Ha fatto ampiamente discutere, con posizioni peraltro assai spesso opposte, la proposta di Enrico Letta di introdurre la tassa di successione per poter così aiutare la vaga categoria dei giovani. Ora, come è noto, i giovani non sono una classe sociale e, quasi sempre, il richiamo ad essi svolge una funzione di pura distrazione di massa dalle questioni socioeconomiche.

A parte questo, la proposta di Letta, subito respinta dall’ex banchiere Goldman Sachs, Mario Draghi, è stata discussa per più ragioni. Anzitutto, per il periodo particolare, diciamo così, in cui è stata avanzata: nel bel mezzo di un’epidemia, in cui, come i dati giornalieri ci dicono, la tassa di successione suona nemmeno troppo obliquamente come inopportuna e fuori contesto… A renderla discussa e discutibile, naturalmente, è anche la sua stessa essenza: se, come si dice, la ratio della tassa di successione rinvia alla sacrosanta questione della giustizia sociale, allora perché poi non si fa nulla, in concreto, contro l’aristocrazia finanziaria e contro gli oligarchi del capitale borderless? Alludo ai colossi del web e dell’e-commerce, ad esempio: i quali, ad oggi, pagano il 3 % di tasse, quando va bene; e che proprio in questi giorni, a partire dagli USA, si propone di sottoporre a una aliquota unica del 15 %.

Insomma, come si può anche solo parlare di “giustizia sociale” al cospetto di questa clamorosa ingiustizia sociale, dai più accettata a cuor leggero, come se fosse naturale, fisiologica o comunque inemendabile? Insomma, stupisce che coloro i quali, come Letta, propongono di andare a imporre, peraltro in un momento particolare come l’epidemia, la tassa di successione, nulla dicano a proposito di una più equa tassazione dei colossi multinazionali del capitale.

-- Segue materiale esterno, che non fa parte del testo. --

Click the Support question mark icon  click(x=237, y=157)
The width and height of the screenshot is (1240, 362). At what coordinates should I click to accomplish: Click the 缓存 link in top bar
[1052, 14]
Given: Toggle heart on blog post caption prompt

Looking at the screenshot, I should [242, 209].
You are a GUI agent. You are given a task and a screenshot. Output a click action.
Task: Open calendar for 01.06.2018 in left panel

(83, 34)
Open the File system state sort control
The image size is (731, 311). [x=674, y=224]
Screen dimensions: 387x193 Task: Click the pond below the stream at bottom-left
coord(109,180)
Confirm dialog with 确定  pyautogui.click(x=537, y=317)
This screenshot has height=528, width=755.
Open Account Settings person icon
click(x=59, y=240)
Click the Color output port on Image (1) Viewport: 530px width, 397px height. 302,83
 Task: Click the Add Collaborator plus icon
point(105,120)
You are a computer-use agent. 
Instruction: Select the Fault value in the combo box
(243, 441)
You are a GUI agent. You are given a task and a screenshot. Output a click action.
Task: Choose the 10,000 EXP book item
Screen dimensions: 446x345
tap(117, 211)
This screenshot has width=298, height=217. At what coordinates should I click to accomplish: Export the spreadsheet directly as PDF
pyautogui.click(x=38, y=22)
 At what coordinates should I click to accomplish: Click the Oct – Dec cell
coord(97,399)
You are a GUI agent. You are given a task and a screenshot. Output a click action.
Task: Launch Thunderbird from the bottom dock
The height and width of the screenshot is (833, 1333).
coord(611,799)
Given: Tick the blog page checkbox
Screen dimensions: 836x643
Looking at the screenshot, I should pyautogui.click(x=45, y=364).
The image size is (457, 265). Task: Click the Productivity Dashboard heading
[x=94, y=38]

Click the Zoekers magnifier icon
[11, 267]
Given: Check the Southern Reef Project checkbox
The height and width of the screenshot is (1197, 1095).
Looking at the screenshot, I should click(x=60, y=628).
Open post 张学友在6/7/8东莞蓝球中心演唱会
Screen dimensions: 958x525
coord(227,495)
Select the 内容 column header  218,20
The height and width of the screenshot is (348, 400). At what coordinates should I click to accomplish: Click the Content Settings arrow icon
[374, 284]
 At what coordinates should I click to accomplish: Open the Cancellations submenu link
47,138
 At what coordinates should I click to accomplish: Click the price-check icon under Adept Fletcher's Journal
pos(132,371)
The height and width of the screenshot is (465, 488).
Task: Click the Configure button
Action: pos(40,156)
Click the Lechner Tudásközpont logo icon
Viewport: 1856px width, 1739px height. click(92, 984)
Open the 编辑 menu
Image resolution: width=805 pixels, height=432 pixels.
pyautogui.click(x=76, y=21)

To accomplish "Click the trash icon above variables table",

Non deve nemmeno stupire, peraltro, il no secco di Mario Draghi, che in molti hanno erroneamente scambiato per un segnale positivo contro nuove tassazioni: il fatto che si sia detto di no alla tassa di successione non vuol dire che si sia detto di no alla tassazione in quanto tale; semplicemente, a mio giudizio, si è segnalato che si sono poste le condizioni per andare prossimamente a tassare universalmente anche i patrimoni sotto i 5 milioni di euro. Del resto, dovrà prima o poi – temo presto – arrivare quel momento: il tracollo economico del Paese è palese, il blocco dei licenziamenti dovrà presto finire e i dati parlano inequivocabilmente di un milione di nuovi poveri. Come credete che proveranno a fare fronte a tutto ciò? Non avete davvero inteso quale sarà la via regia che seguiranno? Semplice: sarà quella di andare a tassare non i patrimoni sopra i 5 milioni, ma tutti indistintamente.